• Direction: In the forum thread below about Ameraucana chickens, what does one poster say is the more proper name for the birds sold by hatcheries?

# Is ester egger same as ameraucana and araucana?



## tiras25 (Nov 11, 2012)

I got a beautiful rooster 5 mo old that I need to give away. I attached the photo. People saying most likely this ee breed. I was gives hatching eggs as ameraucana. Is that the same thing. They are all lay olive or light blueish eggs. 
Please advice.


----------



## Bird_slave (Oct 26, 2012)

It can be, depending on whether the parent birds came from a hatchery or a sure 'nuff ameraucana breeder. The ones the hatcheries sell are more properly called easter eggers.


----------



## BigECart (Jul 12, 2012)

Do the hens look the same? He is so dark - I've never seen them that color.


----------



## tiras25 (Nov 11, 2012)

BigECart said:


> Do the hens look the same? He is so dark - I've never seen them that color.


The hen looks like araucana. Attached. But then again not sure if from the same breed.


----------



## tiras25 (Nov 11, 2012)

Bird_slave said:


> It can be, depending on whether the parent birds came from a hatchery or a sure 'nuff ameraucana breeder. The ones the hatcheries sell are more properly called easter eggers.


Got it. Interesting. 
Thank you!


----------



## Bird_slave (Oct 26, 2012)

Your hen has the puffy cheeks that you expect to see with the ameraucana breed (or an EE). The cockerel does not.


----------



## tiras25 (Nov 11, 2012)

So does than mean my cock should also have a puffy cheeks? Does that mean he is not the EE or Ameraucana breed?


----------



## Bird_slave (Oct 26, 2012)

tiras25 said:


> So does than mean my cock should also have a puffy cheeks? Does that mean he is not the EE or Ameraucana breed?


 Both the roos and the hens of the ameraucana breed should have the puffy cheeks or "beard"; so I'd have to say no. He's either a mix or a different breed entirely.


----------



## tiras25 (Nov 11, 2012)

Bird_slave said:


> Both the roos and the hens of the ameraucana breed should have the puffy cheeks or "beard"; so I'd have to say no. He's either a mix or a different breed entirely.


Hmm I see. What breed would you think he is? Here is more pics I shot yesterday.


----------



## KenimokPoultry (Oct 31, 2012)

He is not an Ameraucana. He needs to have a beard and muffs to be an Ameraucana. He does have slate legs and a nice long tail. ( two traits accustom to ameraucanas). As for the hen, she has a pea comb (essential to be Ameraucana) but your roosters comb looks iffy. Would need to see the hens tail to see if she is Ameraucana or not.

• Collected data:
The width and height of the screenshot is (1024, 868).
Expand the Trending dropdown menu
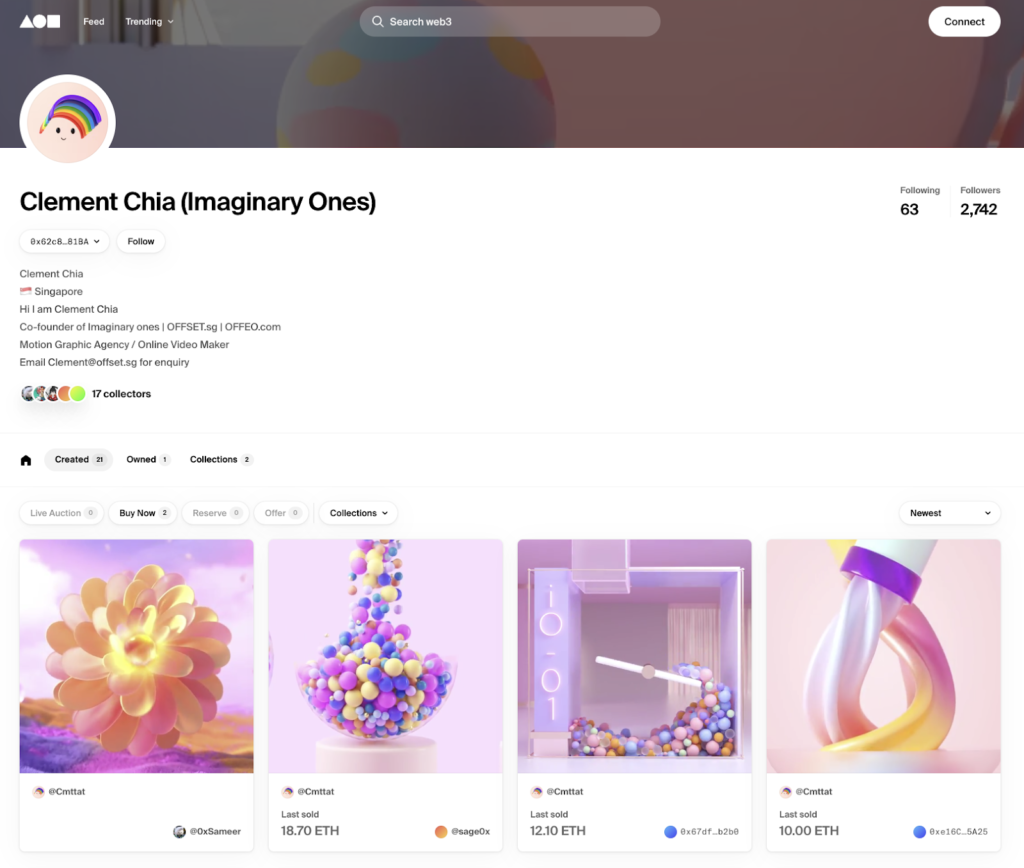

• Finished exercise: Easter eggers.